— start MATERIAL FOR THIS EXERCISE —
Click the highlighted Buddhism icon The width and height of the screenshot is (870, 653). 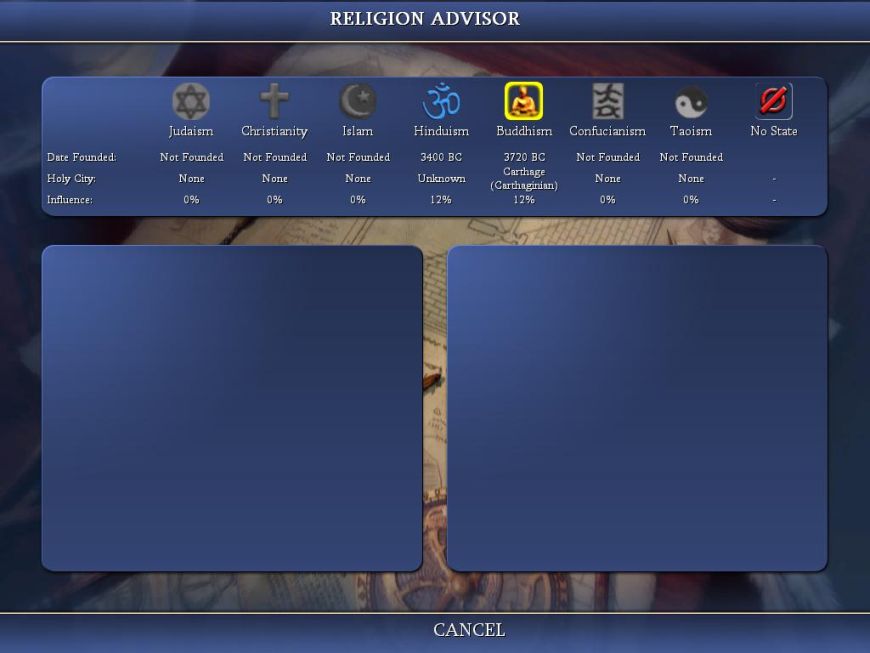click(524, 101)
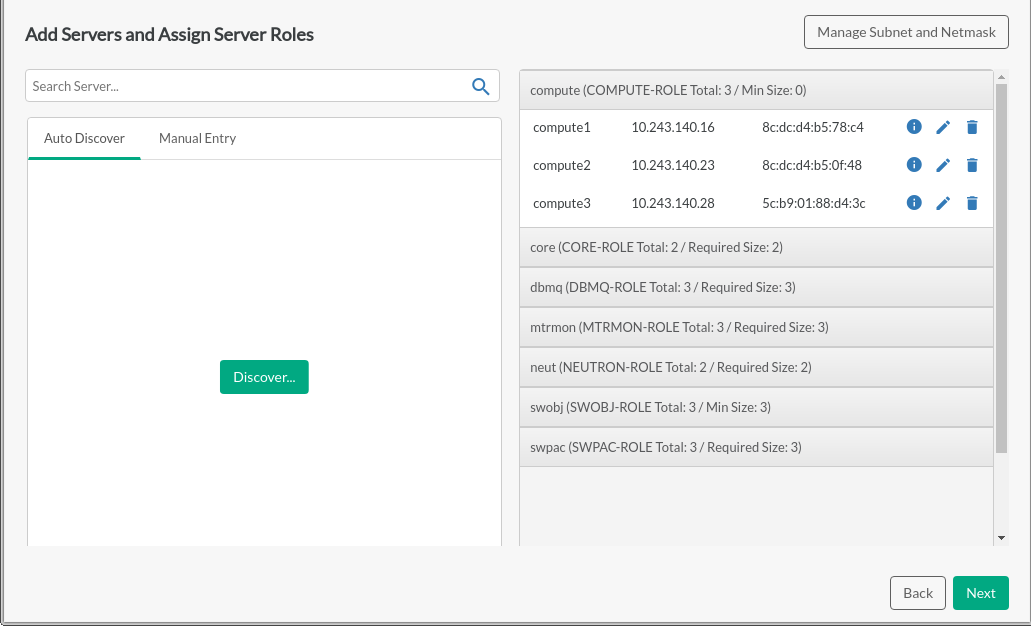Expand the core CORE-ROLE section
Screen dimensions: 1031x626
click(x=756, y=247)
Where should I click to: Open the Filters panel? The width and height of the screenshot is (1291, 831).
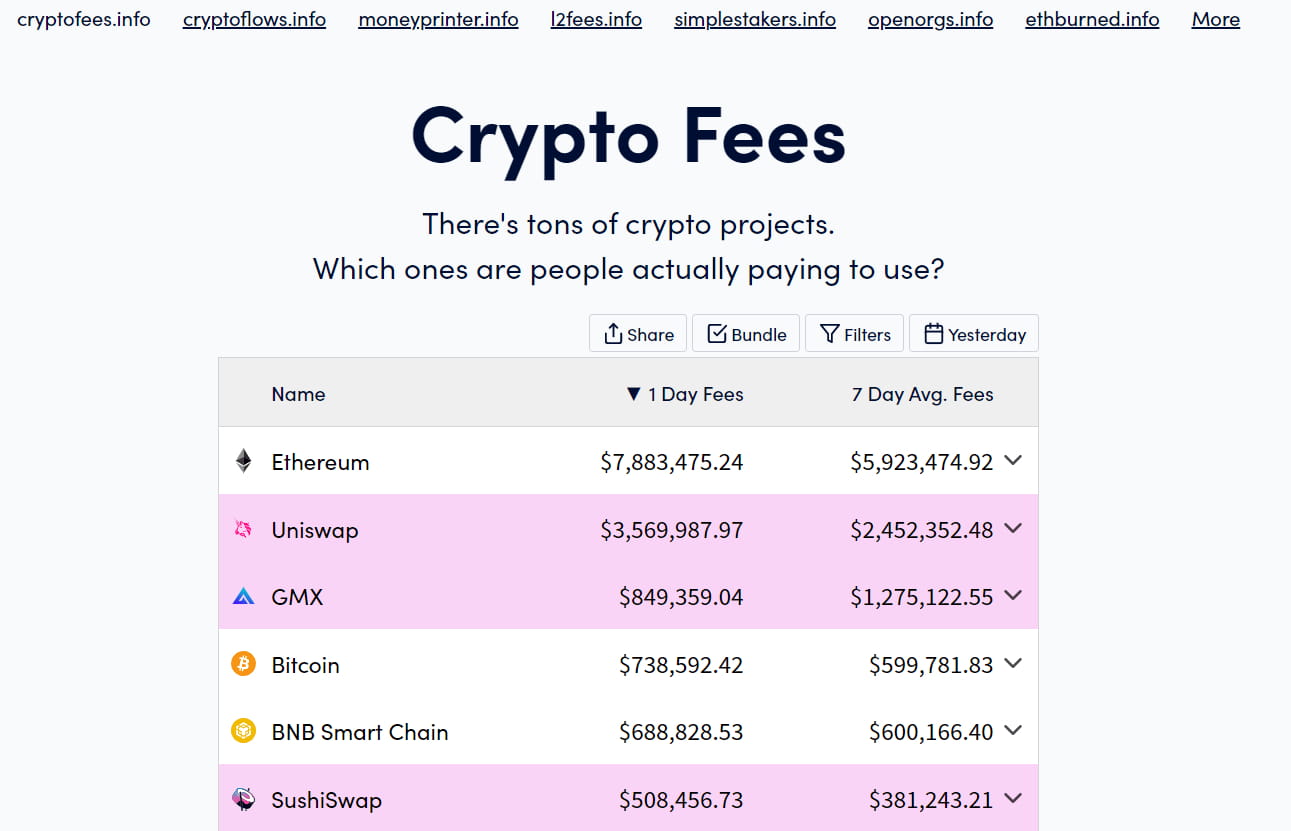pyautogui.click(x=854, y=334)
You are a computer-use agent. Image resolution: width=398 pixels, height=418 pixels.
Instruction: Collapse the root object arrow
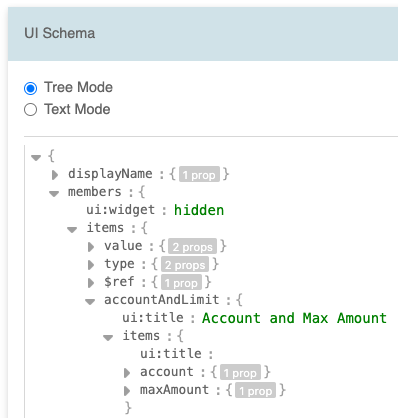pos(36,157)
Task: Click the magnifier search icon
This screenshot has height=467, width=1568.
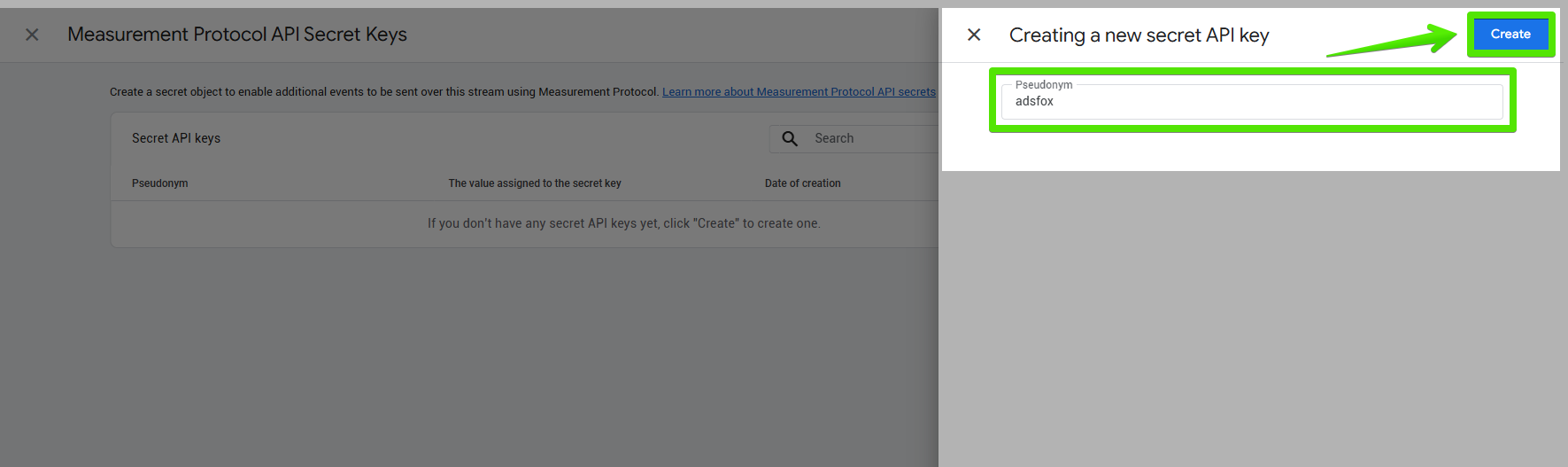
— end MATERIAL FOR THIS EXERCISE —
● **GIVEN REQUEST**: Rewrite the lines of the listing from the one holding "You are a computer-use" through the end, inclusive, swapping "arrow" for "caret" and changing nothing else. Leave the pictures out.

● **REPLY**:
You are a computer-use agent. Image resolution: width=398 pixels, height=418 pixels.
Instruction: Collapse the root object caret
pos(36,157)
Task: Click the magnifier search icon
This screenshot has height=467, width=1568.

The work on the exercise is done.